Material to process:
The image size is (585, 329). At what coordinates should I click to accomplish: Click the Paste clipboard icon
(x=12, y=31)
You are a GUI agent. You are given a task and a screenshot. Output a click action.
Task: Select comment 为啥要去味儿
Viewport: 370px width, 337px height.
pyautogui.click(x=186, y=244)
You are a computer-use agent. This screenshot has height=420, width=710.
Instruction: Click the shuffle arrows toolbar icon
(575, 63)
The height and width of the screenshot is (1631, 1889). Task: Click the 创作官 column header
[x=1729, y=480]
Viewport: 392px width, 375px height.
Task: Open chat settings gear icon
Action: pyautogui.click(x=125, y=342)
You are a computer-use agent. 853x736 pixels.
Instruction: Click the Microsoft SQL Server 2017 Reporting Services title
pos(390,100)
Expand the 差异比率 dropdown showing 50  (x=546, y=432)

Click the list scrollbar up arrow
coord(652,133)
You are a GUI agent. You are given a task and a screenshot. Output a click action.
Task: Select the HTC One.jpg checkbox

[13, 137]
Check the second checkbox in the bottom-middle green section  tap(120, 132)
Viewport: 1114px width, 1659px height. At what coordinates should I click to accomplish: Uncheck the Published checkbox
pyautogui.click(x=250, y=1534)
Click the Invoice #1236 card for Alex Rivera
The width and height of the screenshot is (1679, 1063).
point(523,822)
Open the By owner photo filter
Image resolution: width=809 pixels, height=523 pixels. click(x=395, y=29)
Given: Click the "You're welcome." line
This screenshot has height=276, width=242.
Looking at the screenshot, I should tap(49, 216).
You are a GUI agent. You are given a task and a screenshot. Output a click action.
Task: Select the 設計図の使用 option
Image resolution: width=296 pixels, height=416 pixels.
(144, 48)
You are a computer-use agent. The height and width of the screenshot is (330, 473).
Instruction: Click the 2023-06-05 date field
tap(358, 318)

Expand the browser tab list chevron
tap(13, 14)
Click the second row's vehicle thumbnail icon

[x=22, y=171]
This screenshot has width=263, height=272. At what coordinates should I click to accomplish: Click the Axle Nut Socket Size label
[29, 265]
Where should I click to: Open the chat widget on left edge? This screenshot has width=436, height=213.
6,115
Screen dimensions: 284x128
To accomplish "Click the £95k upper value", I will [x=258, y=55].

Stated task: Reproduce verbatim the entries from the line containing "Expand the 差异比率" to the line containing "tap(358, 318)", including both of those lines.

Written reply:
Expand the 差异比率 dropdown showing 50  (x=546, y=432)

Click the list scrollbar up arrow
coord(652,133)
You are a GUI agent. You are given a task and a screenshot. Output a click action.
Task: Select the HTC One.jpg checkbox

[13, 137]
Check the second checkbox in the bottom-middle green section  tap(120, 132)
Viewport: 1114px width, 1659px height. At what coordinates should I click to accomplish: Uncheck the Published checkbox
pyautogui.click(x=250, y=1534)
Click the Invoice #1236 card for Alex Rivera
The width and height of the screenshot is (1679, 1063).
point(523,822)
Open the By owner photo filter
Image resolution: width=809 pixels, height=523 pixels. click(x=395, y=29)
Given: Click the "You're welcome." line
This screenshot has height=276, width=242.
Looking at the screenshot, I should tap(49, 216).
You are a GUI agent. You are given a task and a screenshot. Output a click action.
Task: Select the 設計図の使用 option
Image resolution: width=296 pixels, height=416 pixels.
(144, 48)
You are a computer-use agent. The height and width of the screenshot is (330, 473).
Instruction: Click the 2023-06-05 date field
tap(358, 318)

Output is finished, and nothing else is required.